The current slowdown, which dates to December 2007, is the longest since the Great Depression and the deepest in decades. Most economists look for growth to return in the second half of the year, but they caution that the recovery is likely to be sluggish.
The updated LEED rating system has now completely replaced the previous system.
Leadership in Energy and Environmental Design Version 3 (LEEDv3) was finalized in April; the previous system (Version 2.2) was phased out completely by June. The new LEEDv3 places even more emphasis on energy efficiency and CO2 emissions than the previous system. It also marks the launch of a more reliable and faster LEED Online.

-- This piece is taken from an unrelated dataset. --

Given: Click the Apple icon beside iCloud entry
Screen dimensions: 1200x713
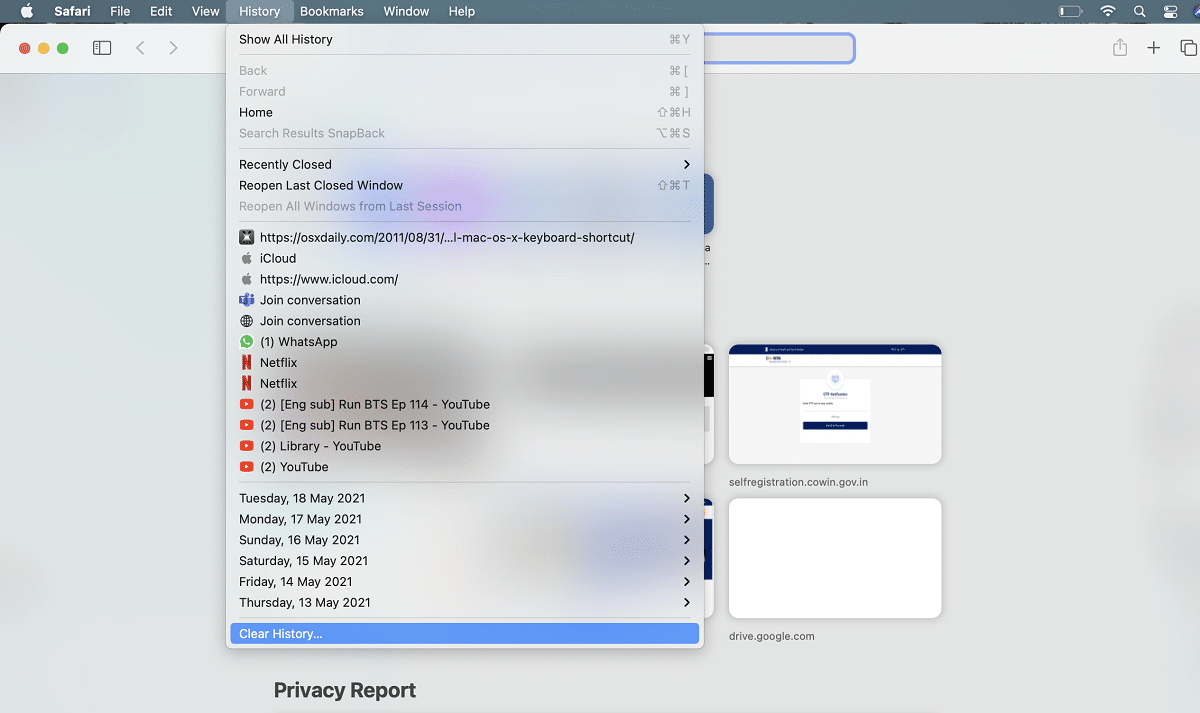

The new LEED Accredited Professional (LEED-AP) materials provide specialized training for specific market segments. Training for LEED AP Homes and LEED AP O & M (Operations and Maintenance) credentialing has also begun.
The U.S. Green Building Council (USGBC) new Washington, D.C. headquarters has been certified LEED Platinum. It is the first building to be certified under the new LEEDv3 guidelines.
The USGBC moved into its new office in March 2009, which is triple the size of its previous space, reflective of the green building industry itself, which is projected to soar to $60 billion by 2010.
“The vision of the space was to exemplify everything a LEED building is: high-performing, resource-efficient, healthy and productive,” said Rick Fedrizzi, President, CEO & Founding Chair, USGBC.
Hobbs Building System has renamed their product line as part of a comprehensive new marketing strategy.
“We’ve rebranded our entire company and launched a new marketing campaign to better promote the benefits of our system,” explains company president Andrew Hobbs.
The insulating forming system, previously named E-Rated Walls, is now called the Hobbs Vertical ICF to differentiate it from the more common stacking block ICFs.
“Our system is designed to make it easier for the removable forms contractor to transition to,” says Hobbs. “We’ve had quite a bit of success getting RCF guys to try our forming system.
In addition to renaming the forming system, the company has a new logo, new website, and new promotional materials. “This effort really helps focus what we’re about,” Hobbs states. “We’re a vertical ICF, with project-specific engineering. We use 40% less concrete, provide more insulation, and install faster. Our new website emphasizes these advantages.”